Scientists estimate that coal use in electric power generation must fall by 80% below 2010 levels by 2030 to meet the 1.5C warming limit, which is the more ambitious goal set by more than 190 nations in the 2015 Paris Agreement.
Guterres said all 37 countries in the Organisation for Economic Co-operation and Development (OECD) – a group of mainly high-income nations – should promise to stop using coal by 2030, and the rest should do so by 2040.
“Science tells us this is essential to meet the Paris Agreement goals and protect future generations,” he added.
The Powering Past Coal Alliance was formed by Canada and Britain in 2017 to bring together governments and business to accelerate the phase-out of “unabated” coal power, where there is no technology in place to remove carbon emissions.
It now has more than 120 members, with 10 new ones joining on Tuesday, including Hungary, Uruguay, the Japanese city of Kyoto, and utilities National Grid of Britain and Ontario Power Generation of Canada, as well as pension providers.
The alliance said in a statement that progress on phasing out coal had sped up across OECD and European Union member states, with over 55% of operating coal plant capacity retired since 2010 or scheduled to retire by 2030.
The British government, however – host of both the June G7 summit and this year’s U.N. climate talks – has come under fire for failing to block local plans for a new coal mine in northern England, which backers say is needed for steel production.
Cumbria county council has now said it will reconsider the mine application after the independent UK Climate Change Committee and green groups said going ahead with it could undermine Britain’s push for net-zero emissions by mid-century.
The UK government is considering bringing forward a planned ban on coal-fired power generation by a year, to October 2024, with the country’s reliance on coal for electricity already having dropped from 70% in 1990 to under 2% today.
Canada, meanwhile, said in 2018 it would eliminate traditional coal-fired electricity by 2030, but would continue to use coal for processes like steel-making. It is the world’s fourth largest exporter of coal for that purpose.
Guterres noted that, as the cost of solar and wind power has fallen, building new renewable energy capacity has become cheaper than installing coal-fired plants in virtually all markets.
He said governments, companies and local authorities should cancel all coal projects in the pipeline, end international financing for coal plants and shift investment to renewables.
He also pointed to the need for a global effort to organise a “just transition” for workers in the coal industry. That would identify the needs of coal communities where jobs will be lost and provide concrete solutions at the local level.
The Powering Past Coal Alliance said setting an “early date” for a fair and complete transition away from coal, that would protect workers, was a critical first step to reach the long-term net-zero commitments recently adopted by many countries.

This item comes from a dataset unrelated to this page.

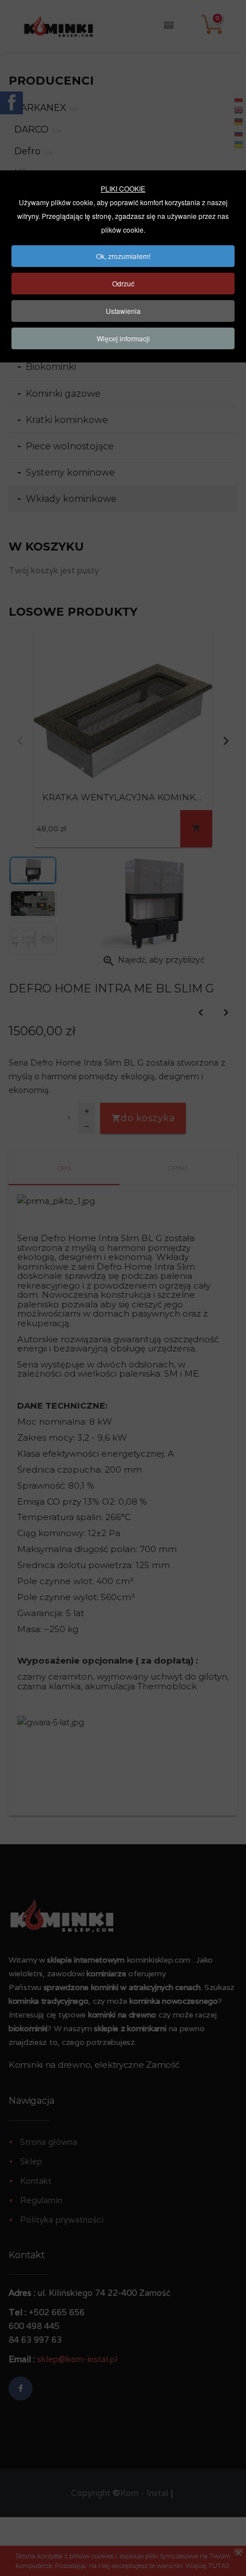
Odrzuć (123, 283)
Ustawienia (123, 311)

The alliance and Bloomberg Philanthropies also launched the “Bloomberg Global Coal Countdown”, an online data dashboard that tracks the retirement of coal plants around the world.
Svenja Schulze, Germany’s environment minister, said that in a world aiming to become climate neutral by the second half of the century, “coal-based power is an outdated model”.
“Investments in renewable energies, however, clearly offer a competitive edge,” she added. “Today, they are already more cost-effective and create new jobs.”